-- To do --
In the article about computers that respond to users' feelings, what do the Mercedes algorithms watch to detect signs of drowsiness?
--- Extract ---
Computers could be a lot more useful if they paid attention to how you felt. With the emergence of new tools that can measure a person's biological state, computer interfaces are starting to do exactly that: take users' feelings into account. So claim several speakers at Blur, a conference this week in Orlando, Florida, that focused on human-computer interaction.
Kay Stanney, owner of Design Interactive, an engineering and consulting firm that works with the Defense Advanced Research Projects Agency and the Office of Naval Research, says that a lot of information about a user's mental and physiological state can be measured, and that this data can help computers cater to that user's needs.
Design Interactive is prototyping Next Generation Interactive Systems, or NexIS, a system that will place biological sensors on soldiers. If a sensor detects that a soldier's pulse is weakening, for example, the system might call for help or administer adrenaline. Similar technology could prove useful in civilian conditions, Stanney says. Sensors on air traffic controllers or baggage screeners could help prevent errors or poor performance, she says.
Design Interactive is working on another project called Auto-Diagnostic Adaptive Precision Training for Baggage Screeners (Screen-ADAPT), which would aid in training by using measurements including electroencephalography, eye tracking, and heart-rate monitoring to assess performance. The idea is to learn how successful screeners scan an image so others can apply similar techniques.

Stanney admits this is challenging, because not every successful baggage screener does the job in exactly the same way. "This will really come down to the art of the algorithm—what it is that we're trying to optimize," she says. Sensors can already detect when a person is drowsy, distracted, overloaded, or engaged. But it would be ideal to be able to determine other states such as frustration, or even to distinguish between different types of frustration.
Some companies are already applying these ideas. Mercedes, for example, has developed algorithms that watch how a driver operates the steering wheel to detect signs of drowsiness. Stanney says the approach could also make personal computers more useful. For example, a computer might eventually be able to detect when a user is overloaded and then suggest focusing on one application.
Hans Lee, chief technical officer of EmSense, a San Francisco company  that measures users' cognitive and emotional state for the purpose of market research, says there are plenty of potential applications for a computer that can read a human's mood. "No matter what you do, emotion matters," he says.
Lee says studies suggest that 40 percent of people verbally abuse their computers. A device capable of recognizing a user's frustration and addressing it could make workers more efficient, and mean fewer broken monitors.  "What if your computer could apologize to you?" he says.
--- Supplied entries ---
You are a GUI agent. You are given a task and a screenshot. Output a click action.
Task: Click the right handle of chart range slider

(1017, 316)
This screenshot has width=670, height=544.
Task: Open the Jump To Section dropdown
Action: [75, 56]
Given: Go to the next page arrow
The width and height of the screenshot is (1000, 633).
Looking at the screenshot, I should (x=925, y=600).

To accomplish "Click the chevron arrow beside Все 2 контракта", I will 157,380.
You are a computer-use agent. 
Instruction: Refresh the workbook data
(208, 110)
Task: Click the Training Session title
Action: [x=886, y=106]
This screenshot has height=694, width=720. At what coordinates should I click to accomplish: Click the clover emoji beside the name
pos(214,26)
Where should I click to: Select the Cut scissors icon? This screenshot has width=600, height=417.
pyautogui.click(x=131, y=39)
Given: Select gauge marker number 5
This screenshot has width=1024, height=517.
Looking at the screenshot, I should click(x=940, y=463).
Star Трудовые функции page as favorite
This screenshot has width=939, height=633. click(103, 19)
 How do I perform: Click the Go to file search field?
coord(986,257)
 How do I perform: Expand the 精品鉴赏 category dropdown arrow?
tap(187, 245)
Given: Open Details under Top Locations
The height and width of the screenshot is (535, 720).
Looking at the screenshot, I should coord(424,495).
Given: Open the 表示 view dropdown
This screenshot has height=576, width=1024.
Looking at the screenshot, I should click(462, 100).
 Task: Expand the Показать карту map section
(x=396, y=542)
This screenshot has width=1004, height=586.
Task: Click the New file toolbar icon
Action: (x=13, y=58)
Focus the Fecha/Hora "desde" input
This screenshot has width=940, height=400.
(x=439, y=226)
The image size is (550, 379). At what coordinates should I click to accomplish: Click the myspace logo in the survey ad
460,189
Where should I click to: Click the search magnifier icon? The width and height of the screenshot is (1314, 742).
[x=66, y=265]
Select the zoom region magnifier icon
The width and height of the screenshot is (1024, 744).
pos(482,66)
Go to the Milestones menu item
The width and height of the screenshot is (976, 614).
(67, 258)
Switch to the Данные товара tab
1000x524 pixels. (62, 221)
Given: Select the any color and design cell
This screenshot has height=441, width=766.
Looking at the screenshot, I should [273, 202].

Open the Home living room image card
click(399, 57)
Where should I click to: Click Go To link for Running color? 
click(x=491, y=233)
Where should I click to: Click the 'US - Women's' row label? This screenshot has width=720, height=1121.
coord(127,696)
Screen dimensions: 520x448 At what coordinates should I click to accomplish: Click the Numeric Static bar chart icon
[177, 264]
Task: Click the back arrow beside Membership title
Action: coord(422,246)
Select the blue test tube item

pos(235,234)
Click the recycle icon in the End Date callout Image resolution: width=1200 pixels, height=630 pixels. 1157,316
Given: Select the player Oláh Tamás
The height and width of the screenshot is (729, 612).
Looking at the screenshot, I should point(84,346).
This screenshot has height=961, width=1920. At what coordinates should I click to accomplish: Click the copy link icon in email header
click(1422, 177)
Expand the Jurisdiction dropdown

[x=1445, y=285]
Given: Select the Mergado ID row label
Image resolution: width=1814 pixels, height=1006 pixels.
---
-- Task solution --
They watch how a driver operates the steering wheel.